No amount of believe makes it just happen. You can't just work a bit harder and get there incrementally. That's not how rockets work. Its not like running at all. Runners already existed, they just needed to incrementally improve a little bit, believe can help with that.
But if you don't have the necessary rocket engine or architecture, you can't just incrementally improve to get to the goal. You need to redo the whole architecture from the ground up. No amount of testing and believe turns Ariane 5 into a Falcon 9 competitor. And that's going to cost billions even if everything goes well.
That's why non of the existing competitors have done it. Its new potential competitors coming up that work on it.
> Some will learn from the 'break it and learn quickly' mentality that SpaceX followed for getting F9 to reliable reusability and there will be more competition.
That mentality is almost 20 years old and nobody has embraced it in the same way. There are many reasons for this that I could get into. But its far more then simply a shift in mentality. If your fundamentals are wrong, no amount of mentality shift changes anything.
And even if you embrace that mentality, its still a 10 year journey, see Stoke Space for example.
And many companies that had that mentality have gone bust, see ABL and others.
> Look at the lead that Tesla has thrown away in the EV market.
Tesla lead wasn't really technological. They never had battery technology better then what many other companies can produce. Except maybe their packs, were a bit better in the beginning, but that's about it and that wasn't a huge engineering lift to replicate.
What made them get a lead is the complete believe in the concept, and their ability to raise enough money to make it happen on a large scale, plus proving there is demand.
Also I think drawing parallels between car industry and space industry isn't really relevant at all.
But all national launch providers use to supplement their income with commercial launches and SpaceX has completely sucked the air out of the room in that regard. It’s now more expensive for all these countries to keep these programs operational.
And something that went orbital at supersonic speed
Is not even remotely the same universe
McDonell Douglas have done up and down since 1992
SpaceX is the only entity that have recovered and reused any rocket parts after sending payloads orbital
Wake me up when someone have done even a test that resembles orbital recovery
Until then all the EDS in here has zero power over reality
But it also illustrates that I've seen in the Bay Area time and time again, which is that once you demonstrate that something is doable (as SpaceX has) It opens the way for other capital to create competitive systems.

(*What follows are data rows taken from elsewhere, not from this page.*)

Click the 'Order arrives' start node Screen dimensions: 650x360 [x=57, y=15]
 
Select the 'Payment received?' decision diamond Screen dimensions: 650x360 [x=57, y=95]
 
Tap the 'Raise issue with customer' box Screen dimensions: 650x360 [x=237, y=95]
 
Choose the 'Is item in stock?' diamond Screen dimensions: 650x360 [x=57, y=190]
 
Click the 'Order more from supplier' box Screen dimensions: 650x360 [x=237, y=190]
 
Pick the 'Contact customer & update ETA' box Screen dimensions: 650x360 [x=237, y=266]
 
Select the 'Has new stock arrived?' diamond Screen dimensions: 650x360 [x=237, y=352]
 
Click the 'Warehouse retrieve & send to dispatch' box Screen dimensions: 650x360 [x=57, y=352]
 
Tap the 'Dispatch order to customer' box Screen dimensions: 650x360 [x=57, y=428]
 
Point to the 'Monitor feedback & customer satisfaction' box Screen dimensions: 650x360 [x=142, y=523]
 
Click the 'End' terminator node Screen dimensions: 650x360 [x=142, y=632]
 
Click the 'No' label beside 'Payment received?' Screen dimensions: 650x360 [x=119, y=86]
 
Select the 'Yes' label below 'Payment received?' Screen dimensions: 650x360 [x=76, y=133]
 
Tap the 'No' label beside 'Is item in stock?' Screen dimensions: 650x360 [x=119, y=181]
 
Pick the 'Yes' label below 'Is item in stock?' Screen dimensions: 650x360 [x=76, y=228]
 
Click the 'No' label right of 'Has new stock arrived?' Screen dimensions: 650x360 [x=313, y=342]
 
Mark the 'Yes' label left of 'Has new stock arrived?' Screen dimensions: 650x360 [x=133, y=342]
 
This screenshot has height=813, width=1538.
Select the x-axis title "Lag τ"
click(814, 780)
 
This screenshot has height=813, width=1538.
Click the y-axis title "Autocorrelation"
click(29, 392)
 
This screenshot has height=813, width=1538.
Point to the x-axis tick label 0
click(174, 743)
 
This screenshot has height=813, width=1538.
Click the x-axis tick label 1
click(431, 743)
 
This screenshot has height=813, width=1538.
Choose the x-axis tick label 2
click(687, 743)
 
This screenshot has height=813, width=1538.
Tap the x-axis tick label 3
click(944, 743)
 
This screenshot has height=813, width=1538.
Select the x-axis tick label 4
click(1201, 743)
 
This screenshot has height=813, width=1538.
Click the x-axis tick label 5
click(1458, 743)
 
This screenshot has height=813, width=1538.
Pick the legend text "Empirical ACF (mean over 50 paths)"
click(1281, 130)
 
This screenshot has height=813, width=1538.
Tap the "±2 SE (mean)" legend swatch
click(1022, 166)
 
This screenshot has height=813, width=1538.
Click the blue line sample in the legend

At Google, where I worked for a few years, it was interesting to see how Google's understanding of search (publicly disclosed), and the infrastructure to host it (kept secret) kept it comfortably ahead of competitors until the design space was exhausted. At which point Google stopped moving forward and everyone else asymptotically approached their level of understanding and mastery.

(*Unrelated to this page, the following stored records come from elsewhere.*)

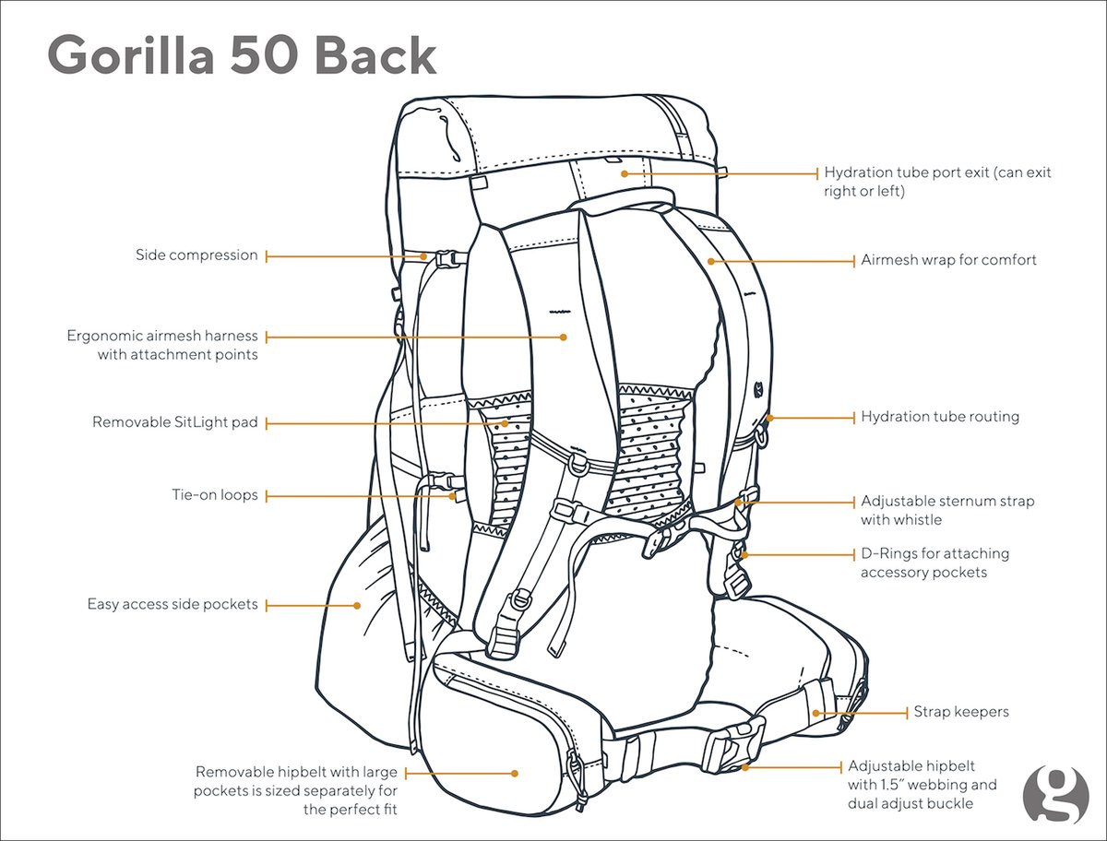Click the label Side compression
click(196, 255)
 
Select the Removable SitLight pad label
click(175, 422)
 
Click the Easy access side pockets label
click(173, 605)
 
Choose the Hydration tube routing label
click(940, 417)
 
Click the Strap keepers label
click(961, 712)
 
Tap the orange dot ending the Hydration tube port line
click(625, 172)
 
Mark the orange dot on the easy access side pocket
click(357, 606)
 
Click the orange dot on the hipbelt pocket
click(515, 773)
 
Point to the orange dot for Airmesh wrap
click(711, 261)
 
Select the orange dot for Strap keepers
click(816, 713)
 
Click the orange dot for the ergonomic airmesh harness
click(563, 338)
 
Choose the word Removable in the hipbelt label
click(232, 772)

I see the same thing happening to SpaceX. As other firms master the art of the reusable booster, SpaceX's grasp on the launch services market weakens. Just as Google's grasp of the search market weakens. Or Sun's grasp of the server market weakened. When it becomes possible to buy launch services from another vendor which are comparable (not necessarily cheaper, just comparable) without the baggage of the damage Elon has done, SpaceX will be in a tougher spot.
It also helps me to understand just how much SpaceX needs Starship in order to stay on top of the market.
Some folks will no doubt see this as casting shade on SpaceX, I assure you it is not. What SpaceX's engineering teams have accomplished remains amazing and they deserve their success. It is just someone who has been through a number of technology curves noting how similar the they play out over their lifetimes.
Having witnessed first hand how DEC felt that Sun's "toy computers" would never eclipse DEC in the Server business, and watched as United Launch Alliance dismissed Falcon 9 as something that would never seriously challenge their capabilities, it feels almost prophetic to watch SpaceX's competitors emerge.